HRL 115805 (1/7/2003) CBP concluded that one of four partners (the Partner) in a joint venture had sufficient financial interest in imported goods purchased by the joint venture to act as importer of record for merchandise necessary for a satellite launch service including rocket components, propellants and spare parts. In that ruling four companies joined together to form a joint venture to provide satellite launch services. It is evident that the Partner had significant financial interest in the imported merchandise. In addition to providing personnel, the Partner’s involvement in the joint venture extended to the entire range of the joint venture’s activities. Its responsibilities included planning, integrating, and performing the pre-launch, launch and post launch procedures required to assemble, test, transport and launch satellites on a rocket.

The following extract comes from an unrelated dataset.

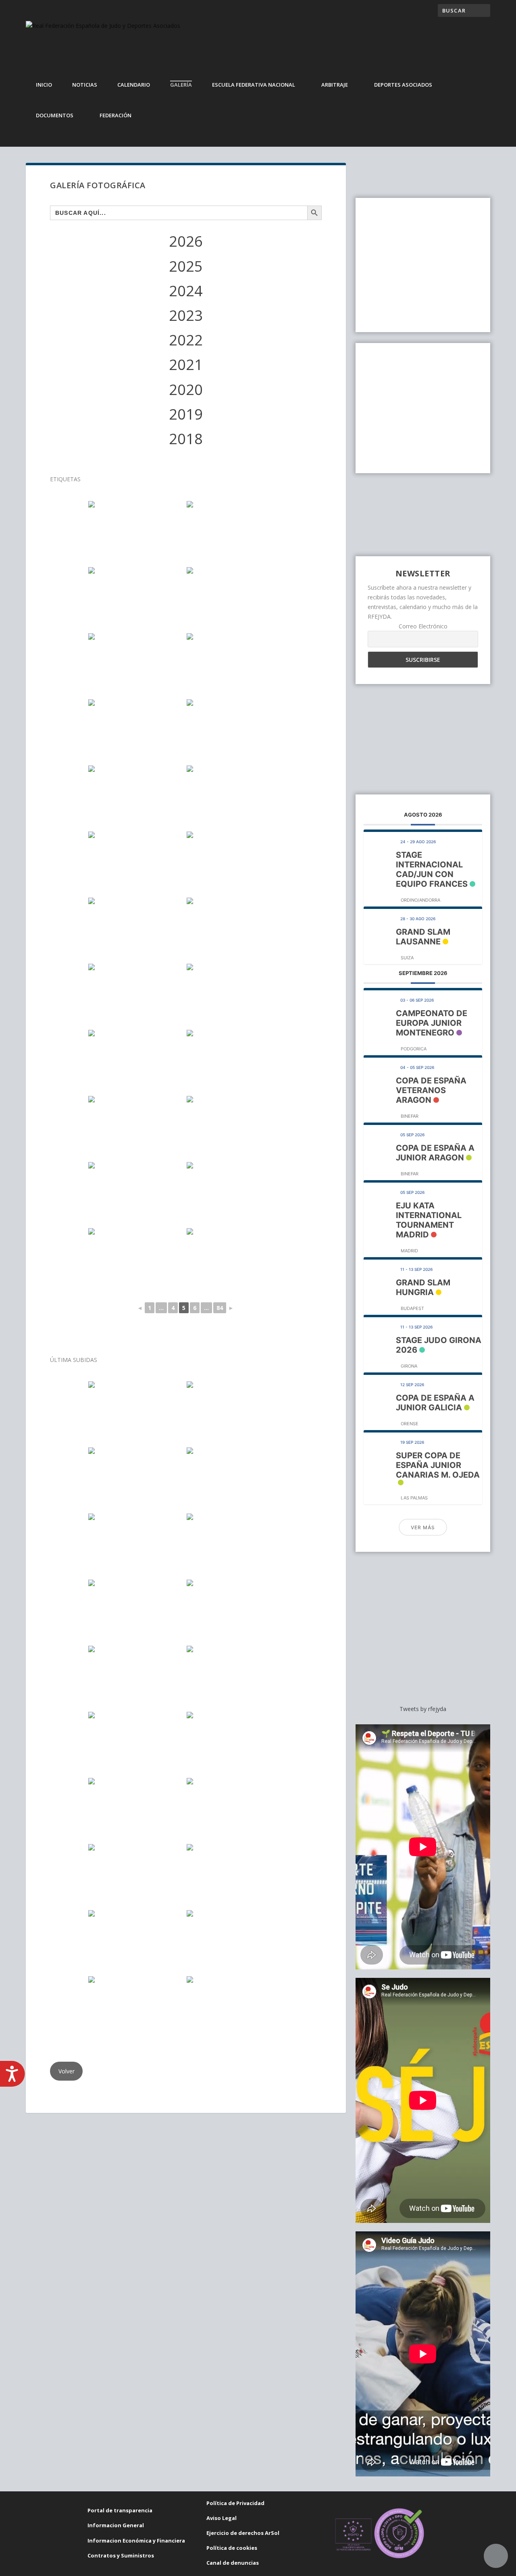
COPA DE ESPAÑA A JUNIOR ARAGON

The Partner joined the payload with the integrated rocket sections and working with other partners, was responsible for joining the encapsulated payload to the integrated launch vehicle. The Partner operated and maintained the communications, telemetry, mission information displays, and spacecraft air conditioning systems necessary for launch and had a significant number of personnel assigned to the launch vehicle integration and mission activities. Further, the Partner was the guarantor of a significant loan taken by the joint venture and retained a lien against all of the joint venture’s assets. In addition, a Technical Services Agreement, which defined the Partner’s responsibilities with regard to the joint venture operations, required the Partner to serve as consignee for certain importations. The Partner also was holder of all the necessary Office of Defense Trade Controls licenses and that Office required that the Partner remain responsible for the control of all munitions list items.

The financial interest in the imported goods demonstrated by the importing partner in HRL 115805 go beyond any interest Kwikset has in the goods in the FTZ. The joint venture’s commercial purpose was to assemble, test, transport and launch satellites on a rocket. The imported goods were parts of the satellite launching rocket. Since the importing partner was a part owner of the joint venture, invested resources in the enterprise and guaranteed a loan for the joint venture, it is clear that the importing partner’s financial interests were served by the success of the joint venture. The success of the joint venture in turn was served by the importation of the necessary rocket components, propellants and spare parts. Consequently, it is clear that the importing partner could be said to have had a financial interest in this merchandise. Again, there is no evidence that Kwikset’s financial welfare or commercial interests are linked sufficiently to the goods admitted to the FTZ by the other three companies to conclude that Kwikset has a financial interest sufficient to consider it an “owner or purchaser” of that merchandise.

HOLDING:

For purposes of direct delivery procedures Kwikset, the FTZ operator, is not the owner or purchaser of the goods admitted to the FTZ by Weiser, Price or Baldwin and may not utilize the direct delivery procedures for goods of which Weiser, Price or Baldwin and not Kwikset, is the owner or purchaser.